The work of Wine’s company, Juniper Books, extends beyond merely arranging an existing collection to look pretty: his 20-strong team, based in Colorado, sources rare or out-of-print titles, designs new, more visually pleasing jackets for well-loved books, and creates home libraries from scratch, ranging from a handful of books to several thousand. Their speciality, however, is in designing “book murals”, where a design is printed across the spines of a wall of books, creating a single image in a process Wine has patented; previous commissions have included favourite authors’ faces, maps, famous paintings and family photographs.

In an age when every decision we make—from the products we buy to the culture we consume to the political party we support—functions as an extension of our personality and values, it makes sense that books, often objets d’art in themselves, are part of that.
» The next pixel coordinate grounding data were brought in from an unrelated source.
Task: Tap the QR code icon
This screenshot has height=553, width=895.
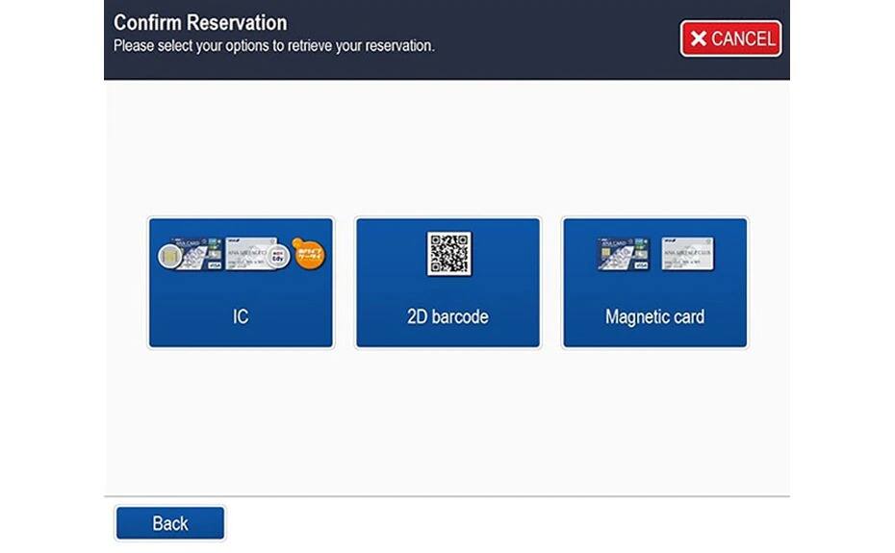Action: [x=448, y=253]
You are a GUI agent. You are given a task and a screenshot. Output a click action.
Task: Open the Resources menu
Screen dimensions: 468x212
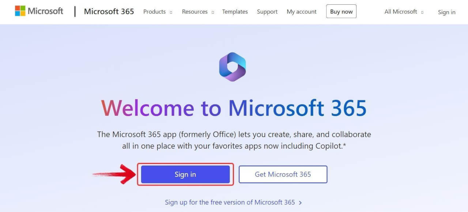tap(195, 12)
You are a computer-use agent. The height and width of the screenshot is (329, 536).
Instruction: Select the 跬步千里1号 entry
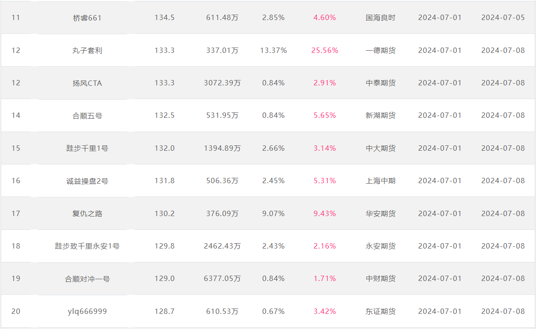coord(87,148)
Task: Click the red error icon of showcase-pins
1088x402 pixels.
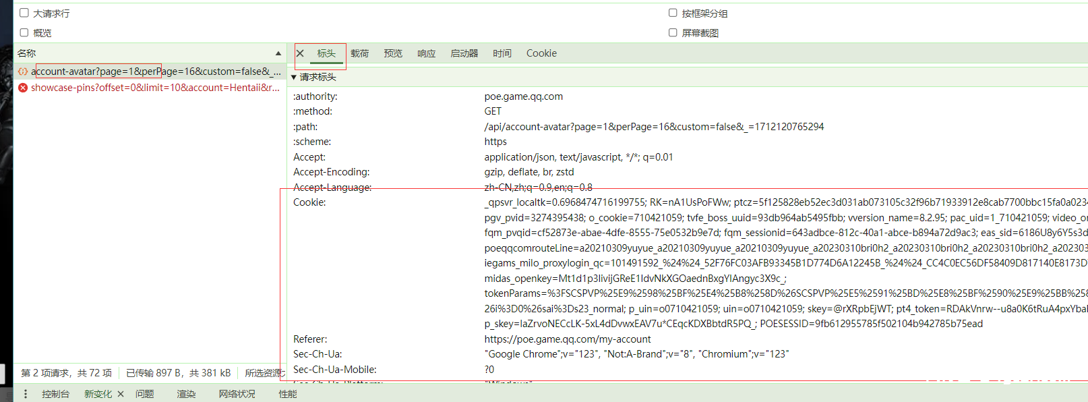Action: point(23,88)
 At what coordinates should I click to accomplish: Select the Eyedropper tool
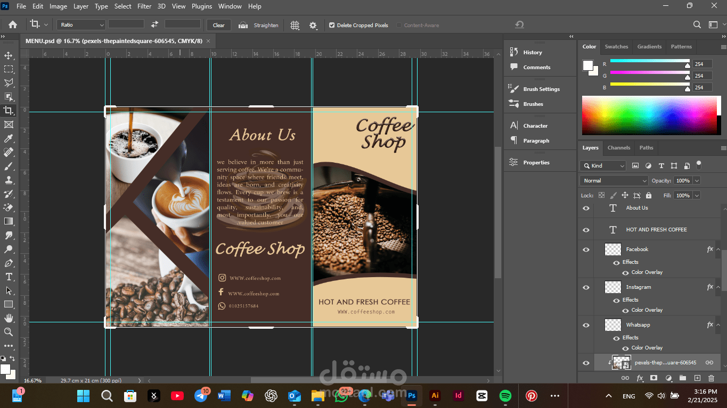coord(9,139)
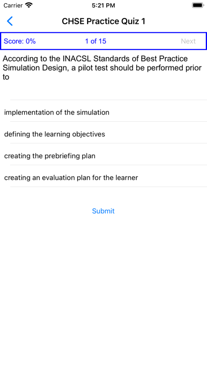
Task: Click the question text about pilot test
Action: pos(102,68)
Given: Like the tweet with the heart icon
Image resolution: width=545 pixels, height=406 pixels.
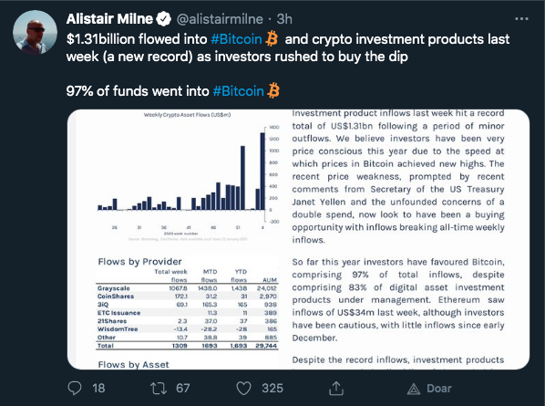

Books, more than any other single object in our homes, have potential to tell a descriptive story about who we are
Thatcher Wine

Wine takes a holistic view of his craft, stresses that each project is about getting to know what the client actually likes, rather than throwing random reads on the wall (sorry, Ashley), and has detailed questions he asks to divine their interests, personality and what inspires them. He then acquires the books, and makes sure the end result looks good. “We can do classical and elegant, or super modern and minimalist. That’s the fun part: taking books, which no one thought that you could modify and adapt, and just transforming them. Or choosing different ones that fit in perfectly to complete the design vision,” he says.
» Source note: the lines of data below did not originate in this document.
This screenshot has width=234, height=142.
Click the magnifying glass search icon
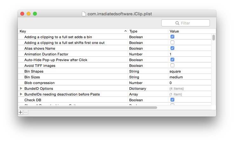coord(177,23)
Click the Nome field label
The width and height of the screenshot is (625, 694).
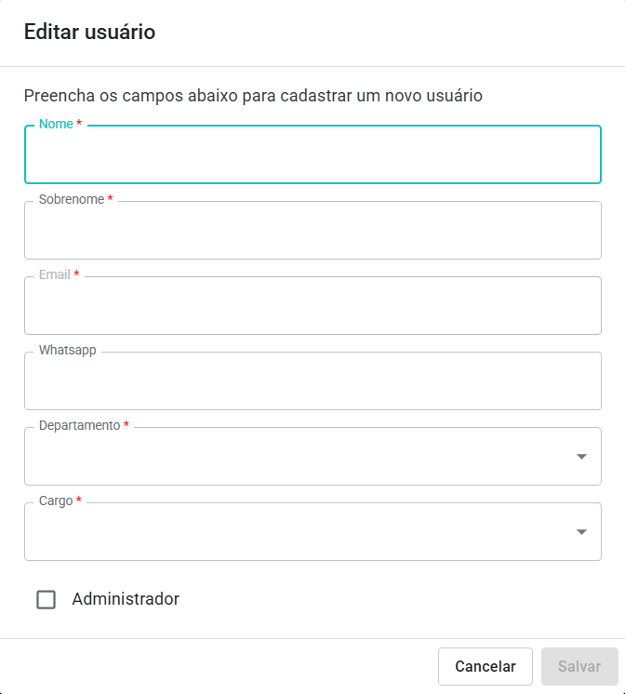56,125
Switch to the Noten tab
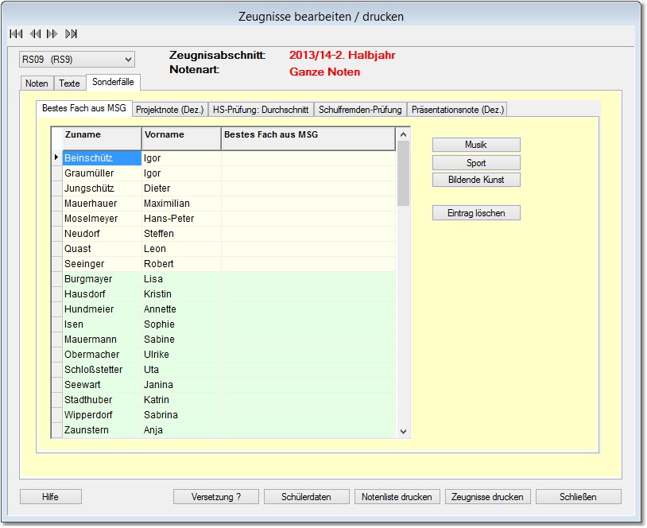Screen dimensions: 647x528 point(37,83)
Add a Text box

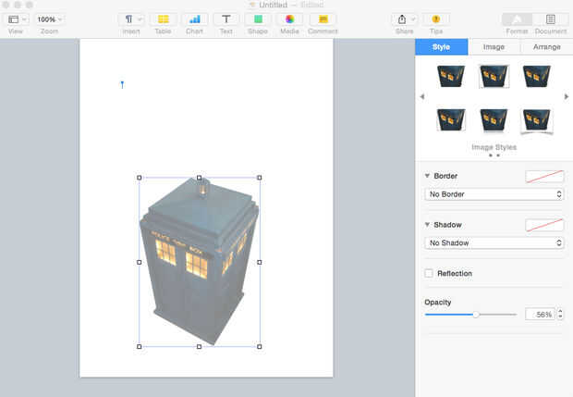point(226,19)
Organising books by spine—from rainbow ordering to inverting them so their pages are on display—is a divisive design choice online. Authors and literary agents have decried the practice, while a raft of impassioned op-eds argue for or against the trend. In a visually driven world, there’s something demonstrably pleasing about seeing a chromatically considered bookshelf—the hashtag “#shelfie” has 3.2 million uses on Instagram, and the top posts are those showing books organised by hue. Wine weighs in with diplomacy: “[Books are] a dual-purpose object: you can read them, or you can also decorate with them. As we make our way further into the technological age, people appreciate physical objects more. Even if they’re reading on an electronic device or listening to audiobooks, they understand the power and the beauty of the printed book, especially in their homes.”

Worth a thousand words

During the pandemic, people’s video calling backgrounds became a way to project interests and authority, and a way for onlookers to dissect and judge someone’s credibility or personality. A wall of books behind a politician, for example, is analysed for potentially discrediting material: from aspersions around perceived “soft” literature to controversial publications. When Christine Lagarde, president of the European Central Bank, appeared via Zoom at a 2020 summit, viewers expressed shock at a copy of The Atlas of Creation, written by a Turkish religious sex cult leader; that same year, a title by a Holocaust denier on British politician Michael Gove’s shelf caused consternation.

Tagged by media as a “celebrity bibliophile”, Wine understands how books’ meaning extends beyond the words written on their pages. People read more during the worst of the pandemic, but wider literacy rates statistics paint a bleaker image of the time people spend with books, despite numerous studies showing that regular reading improves sleep, stress levels, mental health, emotional intelligence and career prospects.

Wine’s current career started as a hobby while he was working in tech at the start of the millennium, and contemporaries would laugh at him for focusing on what seemed, by all accounts, an antiquated and diminishing format. But he will have the last laugh: last year, Juniper shipped to 65 countries, capitalising on a movement back to tangible objects in a world of streaming, screens and subscriptions.

“People are realising like that they spend enough time on their phones, staring at screens, especially if they work at home, so they want a place of refuge where they can unplug and not be constantly connected, especially when it comes to kids,” he says. “We’re not going to convince anybody to put down their phones at this point permanently, but we’re just creating some balance.”